Text segment:
++++++++++
Oh, I could quote Sylvia all day! But I'll stop now. More later.

December 17, 2005

Black and Blue


Donna Karan Spring 2006 Dress
I seem to be drawn to that bruise color combination lately; maybe it's an outward extension of my inward clumsiness (I still have a bruise on my hip from falling down a flight of stairs MONTHS ago). Anyway, I went to Style.com to go find a picture of this OTHER Donna Karan dress, that I saw in Harper's Bazaar, but then was distracted completely by this blue and black number.

I really, really love square necklines -- have I mentioned this before? I mean, more than five or six times? And you can't tell from the picture, but the sash goes THROUGH the side seam to tie UNDER the fabric of the dress in back, so that the whole back tents out and streams behind you. So lovely, although I'm sure in practice you would always be closing it in the car door.

I also am a big fan of those square sleeves and a wide hem band, so all in all this dress is nicer than the one that originally caught my eye, because on that one I wasn't completely convinced that the nude fabric over the shoulders (that makes the dress look as if it started abruptly right above your cleavage) was a Great Idea.

Check out the whole Donna Karan slide show. She seems to have gotten over her crazy idea that women only want to dress in beige jersey knit, and the dresses for next spring are lovely! Abstract prints and nice lines. Sure, there's plenty of brown, but in a darker shade, not the walking Band-Aid it seemed she favored before ...
++++++++++
Given instruction 1: Format every line of the listing below as a JSON list of strings with one string per line. Skip blank lines and leave the pictures out.

[Dataset items]
++++++++++
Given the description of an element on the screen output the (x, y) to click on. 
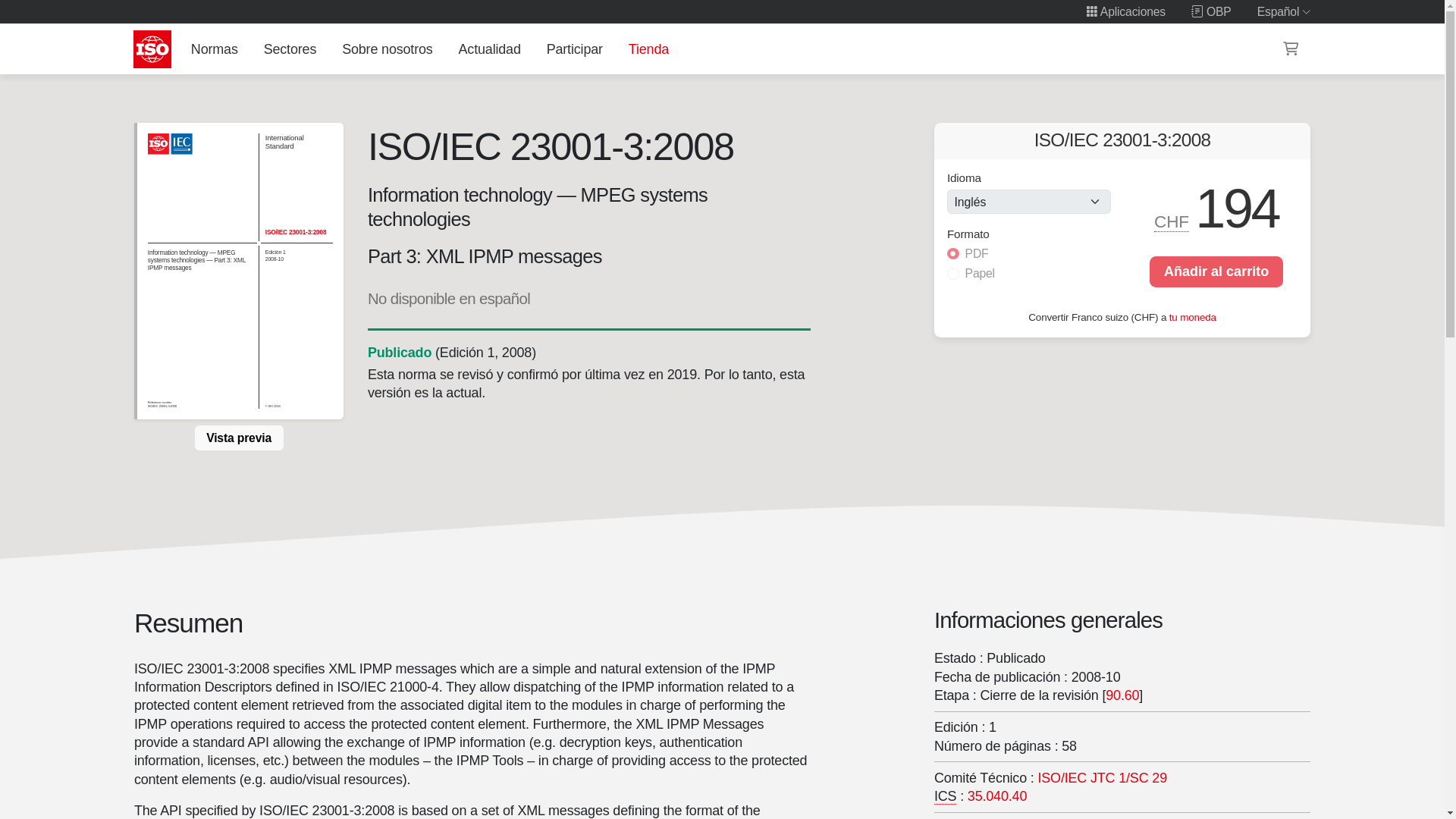
Participar (574, 48)
Francos suizos (1171, 221)
Ciclo de vida (398, 352)
Actualidad (489, 48)
 OBP (1211, 11)
Publicado (398, 352)
35.040.40 (997, 795)
Tienda (648, 48)
Carro de la compra (1290, 49)
90.60 (1123, 694)
Given the description of an element on the screen output the (x, y) to click on. 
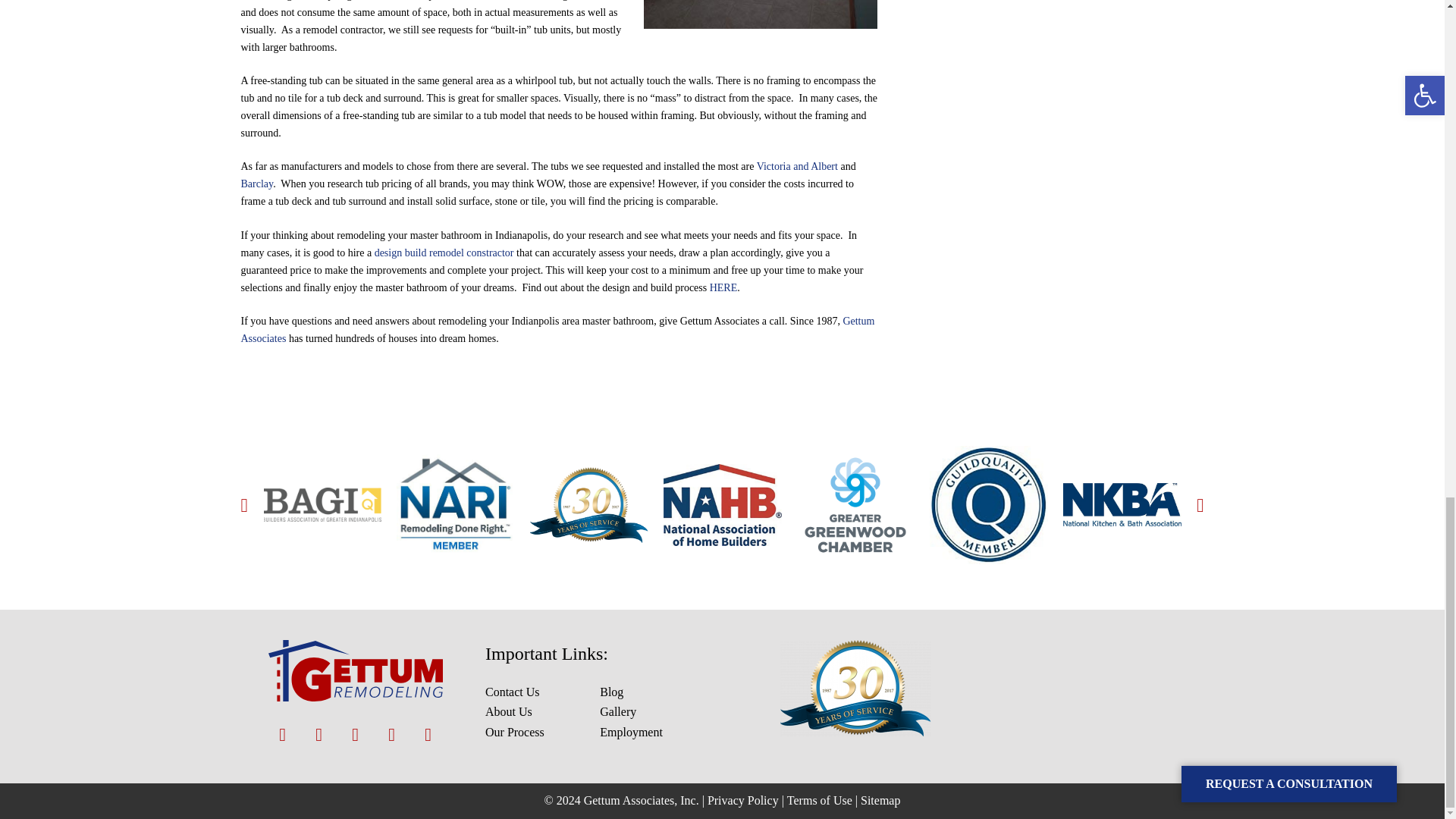
Victoria and Albert (797, 165)
design build remodel constractor (443, 252)
Barclay (257, 183)
HERE (724, 287)
Gettum Associates (558, 329)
++++++++++
Given instruction 2: In the post about the Donna Karan dress, where does the sash go in order to tie?

Worked solution 1:
[
  "Given the description of an element on the screen output the (x, y) to click on. ",
  "Participar (574, 48)",
  "Francos suizos (1171, 221)",
  "Ciclo de vida (398, 352)",
  "Actualidad (489, 48)",
  " OBP (1211, 11)",
  "Publicado (398, 352)",
  "35.040.40 (997, 795)",
  "Tienda (648, 48)",
  "Carro de la compra (1290, 49)",
  "90.60 (1123, 694)",
  "Given the description of an element on the screen output the (x, y) to click on. ",
  "Victoria and Albert (797, 165)",
  "design build remodel constractor (443, 252)",
  "Barclay (257, 183)",
  "HERE (724, 287)",
  "Gettum Associates (558, 329)"
]

Worked solution 2: It goes through the side seam to tie under the fabric of the dress in back.